[Saved data entries]
_ _ _ _ _
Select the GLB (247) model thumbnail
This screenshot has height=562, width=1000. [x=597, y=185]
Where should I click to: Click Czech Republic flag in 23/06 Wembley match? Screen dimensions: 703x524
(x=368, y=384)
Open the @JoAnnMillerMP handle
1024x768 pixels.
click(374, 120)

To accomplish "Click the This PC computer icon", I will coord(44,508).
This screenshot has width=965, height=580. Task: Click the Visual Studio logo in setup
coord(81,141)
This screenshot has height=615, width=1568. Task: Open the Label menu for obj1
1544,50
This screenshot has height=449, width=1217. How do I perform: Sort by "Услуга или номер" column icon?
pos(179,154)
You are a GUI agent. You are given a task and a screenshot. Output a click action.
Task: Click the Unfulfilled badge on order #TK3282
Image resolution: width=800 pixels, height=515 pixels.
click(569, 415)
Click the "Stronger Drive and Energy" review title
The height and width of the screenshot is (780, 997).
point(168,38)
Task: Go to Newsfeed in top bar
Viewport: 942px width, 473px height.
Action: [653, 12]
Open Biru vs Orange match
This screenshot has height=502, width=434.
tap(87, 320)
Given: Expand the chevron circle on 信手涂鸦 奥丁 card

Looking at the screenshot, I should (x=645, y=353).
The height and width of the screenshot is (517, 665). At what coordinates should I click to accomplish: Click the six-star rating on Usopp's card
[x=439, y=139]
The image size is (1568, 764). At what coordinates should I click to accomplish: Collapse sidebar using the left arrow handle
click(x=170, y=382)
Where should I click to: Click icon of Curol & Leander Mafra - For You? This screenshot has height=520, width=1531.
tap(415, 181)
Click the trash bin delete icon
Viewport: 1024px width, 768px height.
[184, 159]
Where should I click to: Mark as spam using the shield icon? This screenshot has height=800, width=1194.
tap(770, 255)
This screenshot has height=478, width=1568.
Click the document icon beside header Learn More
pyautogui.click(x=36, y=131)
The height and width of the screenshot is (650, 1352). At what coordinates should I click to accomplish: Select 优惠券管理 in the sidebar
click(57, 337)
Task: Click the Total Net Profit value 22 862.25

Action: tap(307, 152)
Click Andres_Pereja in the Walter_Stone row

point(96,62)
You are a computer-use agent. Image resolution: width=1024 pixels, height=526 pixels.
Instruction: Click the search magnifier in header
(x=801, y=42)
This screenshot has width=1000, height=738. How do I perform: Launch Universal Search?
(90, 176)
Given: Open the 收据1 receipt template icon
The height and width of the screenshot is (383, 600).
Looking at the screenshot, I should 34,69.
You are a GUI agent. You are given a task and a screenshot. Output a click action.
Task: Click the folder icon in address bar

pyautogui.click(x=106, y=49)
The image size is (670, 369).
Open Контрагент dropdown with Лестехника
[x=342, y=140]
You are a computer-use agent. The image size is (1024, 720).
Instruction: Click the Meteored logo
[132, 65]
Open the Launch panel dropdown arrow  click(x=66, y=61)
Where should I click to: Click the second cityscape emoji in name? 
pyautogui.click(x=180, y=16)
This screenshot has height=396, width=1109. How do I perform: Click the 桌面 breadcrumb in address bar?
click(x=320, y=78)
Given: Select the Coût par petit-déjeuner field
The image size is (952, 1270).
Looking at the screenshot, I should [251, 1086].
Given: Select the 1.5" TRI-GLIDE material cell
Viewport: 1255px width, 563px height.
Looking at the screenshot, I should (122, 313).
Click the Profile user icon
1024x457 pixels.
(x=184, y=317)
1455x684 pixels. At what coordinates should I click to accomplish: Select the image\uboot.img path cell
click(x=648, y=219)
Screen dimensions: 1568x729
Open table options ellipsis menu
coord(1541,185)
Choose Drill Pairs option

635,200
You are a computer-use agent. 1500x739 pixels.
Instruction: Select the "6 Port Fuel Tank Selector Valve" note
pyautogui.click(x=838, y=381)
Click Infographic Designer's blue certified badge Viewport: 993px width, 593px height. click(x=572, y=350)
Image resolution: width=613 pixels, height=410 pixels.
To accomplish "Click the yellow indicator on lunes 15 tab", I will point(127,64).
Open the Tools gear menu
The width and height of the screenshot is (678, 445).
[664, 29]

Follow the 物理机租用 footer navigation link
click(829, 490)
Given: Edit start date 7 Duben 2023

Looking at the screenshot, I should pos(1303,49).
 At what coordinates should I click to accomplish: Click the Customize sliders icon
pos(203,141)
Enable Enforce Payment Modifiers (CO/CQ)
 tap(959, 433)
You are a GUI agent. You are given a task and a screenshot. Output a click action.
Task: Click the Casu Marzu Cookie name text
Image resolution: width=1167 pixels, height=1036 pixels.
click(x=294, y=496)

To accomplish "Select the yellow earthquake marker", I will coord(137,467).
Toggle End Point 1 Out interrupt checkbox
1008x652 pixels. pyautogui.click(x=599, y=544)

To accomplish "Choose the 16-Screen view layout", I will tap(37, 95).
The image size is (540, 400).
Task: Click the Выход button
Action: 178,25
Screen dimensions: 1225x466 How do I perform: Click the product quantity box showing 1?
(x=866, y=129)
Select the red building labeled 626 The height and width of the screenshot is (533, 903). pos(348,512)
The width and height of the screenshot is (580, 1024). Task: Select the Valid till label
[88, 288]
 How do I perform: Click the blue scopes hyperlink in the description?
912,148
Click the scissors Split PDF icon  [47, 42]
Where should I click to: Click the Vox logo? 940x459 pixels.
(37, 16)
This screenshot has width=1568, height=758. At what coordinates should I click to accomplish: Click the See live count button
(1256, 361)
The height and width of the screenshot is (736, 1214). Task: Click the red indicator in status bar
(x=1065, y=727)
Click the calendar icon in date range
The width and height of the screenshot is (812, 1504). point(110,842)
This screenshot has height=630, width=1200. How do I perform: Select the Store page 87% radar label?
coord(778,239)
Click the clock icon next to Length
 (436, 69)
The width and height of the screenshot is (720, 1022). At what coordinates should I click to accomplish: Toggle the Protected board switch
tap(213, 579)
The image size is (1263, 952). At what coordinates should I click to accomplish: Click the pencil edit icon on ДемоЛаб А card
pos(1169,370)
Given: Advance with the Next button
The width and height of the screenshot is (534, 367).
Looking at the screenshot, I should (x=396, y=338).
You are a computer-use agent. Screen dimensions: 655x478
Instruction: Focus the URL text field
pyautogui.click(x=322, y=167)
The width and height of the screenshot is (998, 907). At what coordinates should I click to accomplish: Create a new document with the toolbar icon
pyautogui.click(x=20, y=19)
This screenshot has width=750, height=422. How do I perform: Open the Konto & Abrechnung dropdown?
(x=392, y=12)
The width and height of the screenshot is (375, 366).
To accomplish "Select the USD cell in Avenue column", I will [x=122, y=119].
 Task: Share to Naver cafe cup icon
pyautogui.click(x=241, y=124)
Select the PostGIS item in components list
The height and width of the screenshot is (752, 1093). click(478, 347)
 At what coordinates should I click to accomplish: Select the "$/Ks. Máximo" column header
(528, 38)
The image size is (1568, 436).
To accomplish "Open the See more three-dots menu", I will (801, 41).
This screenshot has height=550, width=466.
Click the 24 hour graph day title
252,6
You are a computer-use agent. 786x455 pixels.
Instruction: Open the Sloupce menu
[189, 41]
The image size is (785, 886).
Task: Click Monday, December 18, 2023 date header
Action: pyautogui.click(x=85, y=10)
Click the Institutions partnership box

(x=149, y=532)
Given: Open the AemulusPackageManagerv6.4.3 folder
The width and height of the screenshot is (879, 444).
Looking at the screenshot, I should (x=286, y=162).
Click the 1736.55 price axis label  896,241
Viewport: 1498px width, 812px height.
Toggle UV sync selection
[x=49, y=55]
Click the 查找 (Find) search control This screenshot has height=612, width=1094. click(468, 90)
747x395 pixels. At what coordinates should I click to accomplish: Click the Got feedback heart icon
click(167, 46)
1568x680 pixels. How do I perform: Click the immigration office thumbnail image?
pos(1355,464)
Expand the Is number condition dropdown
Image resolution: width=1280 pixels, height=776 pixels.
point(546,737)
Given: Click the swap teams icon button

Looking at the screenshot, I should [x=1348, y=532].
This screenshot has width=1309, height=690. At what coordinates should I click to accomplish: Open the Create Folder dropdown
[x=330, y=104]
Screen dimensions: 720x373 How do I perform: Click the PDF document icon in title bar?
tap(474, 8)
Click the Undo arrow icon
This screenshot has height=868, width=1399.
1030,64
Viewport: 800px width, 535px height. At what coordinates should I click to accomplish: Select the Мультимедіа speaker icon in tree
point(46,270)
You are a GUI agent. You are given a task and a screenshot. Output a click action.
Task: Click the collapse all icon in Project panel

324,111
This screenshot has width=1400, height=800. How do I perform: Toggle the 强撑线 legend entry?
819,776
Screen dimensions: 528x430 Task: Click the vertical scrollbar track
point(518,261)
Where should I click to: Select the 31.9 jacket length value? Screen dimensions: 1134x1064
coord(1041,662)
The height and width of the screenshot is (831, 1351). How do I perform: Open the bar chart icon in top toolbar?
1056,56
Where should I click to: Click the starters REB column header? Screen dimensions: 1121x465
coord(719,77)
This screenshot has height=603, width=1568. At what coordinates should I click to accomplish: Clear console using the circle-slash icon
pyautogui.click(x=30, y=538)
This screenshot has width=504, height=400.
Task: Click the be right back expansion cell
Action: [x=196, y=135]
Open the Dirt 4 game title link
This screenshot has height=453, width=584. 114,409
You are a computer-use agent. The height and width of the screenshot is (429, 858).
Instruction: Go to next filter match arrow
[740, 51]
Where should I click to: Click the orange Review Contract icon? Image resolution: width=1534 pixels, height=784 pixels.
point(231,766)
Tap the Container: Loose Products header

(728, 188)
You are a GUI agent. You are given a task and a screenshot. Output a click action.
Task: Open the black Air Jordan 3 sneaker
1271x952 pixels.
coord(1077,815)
_ _ _ _ _
Task item = Taking the entries above, write out exactly the lines starting with the line containing "Screen dimensions: 1225x466" and going on through the line containing "You are a computer-use agent. Screen", both included, and nothing else.

Result of the exercise =
Screen dimensions: 1225x466 How do I perform: Click the product quantity box showing 1?
(x=866, y=129)
Select the red building labeled 626 The height and width of the screenshot is (533, 903). pos(348,512)
The width and height of the screenshot is (580, 1024). Task: Select the Valid till label
[88, 288]
 How do I perform: Click the blue scopes hyperlink in the description?
912,148
Click the scissors Split PDF icon  [47, 42]
Where should I click to: Click the Vox logo? 940x459 pixels.
(37, 16)
This screenshot has width=1568, height=758. At what coordinates should I click to accomplish: Click the See live count button
(1256, 361)
The height and width of the screenshot is (736, 1214). Task: Click the red indicator in status bar
(x=1065, y=727)
Click the calendar icon in date range
The width and height of the screenshot is (812, 1504). point(110,842)
This screenshot has height=630, width=1200. How do I perform: Select the Store page 87% radar label?
coord(778,239)
Click the clock icon next to Length
 (436, 69)
The width and height of the screenshot is (720, 1022). At what coordinates should I click to accomplish: Toggle the Protected board switch
tap(213, 579)
The image size is (1263, 952). At what coordinates should I click to accomplish: Click the pencil edit icon on ДемоЛаб А card
pos(1169,370)
Given: Advance with the Next button
The width and height of the screenshot is (534, 367).
Looking at the screenshot, I should (x=396, y=338).
You are a computer-use agent. Screen dimensions: 655x478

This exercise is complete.